There was a sharp crack and Hermione turned quickly to see Draco Malfoy scowling at her. "Waste of time, Granger," he drawled, crossing his arms over his chest. "I would have thought you would have figured out by now that there's only one way in or out of this room."

"Shut up, Malfoy," she snapped, turning her back on him and resuming her inspection of the wall. "Do whatever it is you've been sent to do and get out."

"What makes you think I've been 'sent'?" he asked.

"Surely you wouldn't voluntarily subject yourself to my presence," said Hermione.

"That's true," Malfoy said. "I wouldn't be here if it wasn't specifically asked of me. But I've been sent to make sure you haven't damaged yourself in any way. I have to say I don't blame him - you've been quite useful."

Hermione ignored this, pretending to continue to examine the walls for any sign of a crack or chink in the stone, but in reality thinking of how she could use Malfoy's presence to her advantage. It didn't appear that there would be many people coming in and out of her room - maybe only Malfoy had that responsibility - and she had to get out of here somehow to find Harry and Ron. Her mind whirled, thinking back to every encounter she'd had with Malfoy, how he'd be likely to respond to anything she said to him, how he'd been the last time they'd really interacted -

The lake.

"Useful?" she asked, playing dumb to stall for time while she thought. If she could keep him talking for a bit... She didn't really listen to his reply, which was mainly self-congratulatory, but played back their last real encounter in her mind. The lake - when Harry had tried to drown Malfoy in revenge for what he'd done for Ron. She'd stopped Harry from killing him, and that meant he owed her.

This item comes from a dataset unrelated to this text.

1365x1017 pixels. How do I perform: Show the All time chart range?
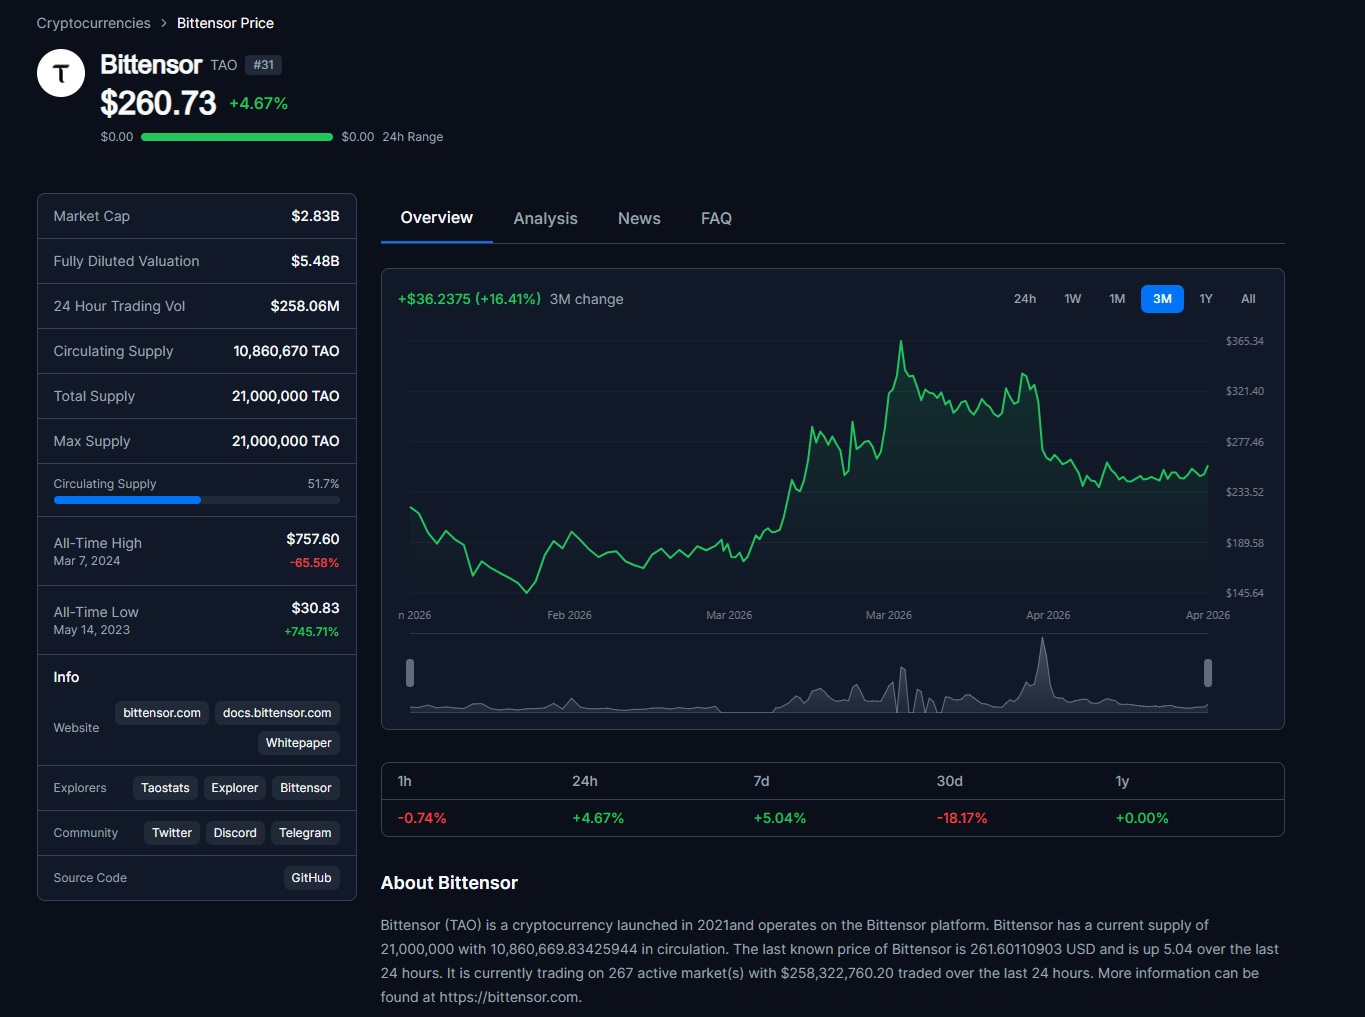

"Malfoy," she said abruptly, turning from the wall to face him, "You owe me a life-debt, and I intend to collect what is owed to me."

"What?" he said, flushing slightly. "I don't owe you anything, Granger."

She stepped towards him, trying to keep the nervousness out of her voice. She had no idea if there was any formal language one was to use when redeeming a life-debt, and it had been discussed so little in her textbooks she didn't know just how binding it was. "I saved your life last year when Harry was trying to kill you, don't you remember? He would have killed you if I hadn't stopped him. And now you're obligated to repay me by helping me escape."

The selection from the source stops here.